Proszę zmienić poniższy materiał, wstawiając „Контакты” w miejsce „Обратная связь”. Cała reszta ma pozostać bez zmian.

________

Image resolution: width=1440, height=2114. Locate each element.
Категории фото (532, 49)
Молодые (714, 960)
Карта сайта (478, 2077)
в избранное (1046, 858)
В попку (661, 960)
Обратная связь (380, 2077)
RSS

________

# Odpowiedź
Image resolution: width=1440, height=2114. Locate each element.
Категории фото (532, 49)
Молодые (714, 960)
Карта сайта (478, 2077)
в избранное (1046, 858)
В попку (661, 960)
Контакты (380, 2077)
RSS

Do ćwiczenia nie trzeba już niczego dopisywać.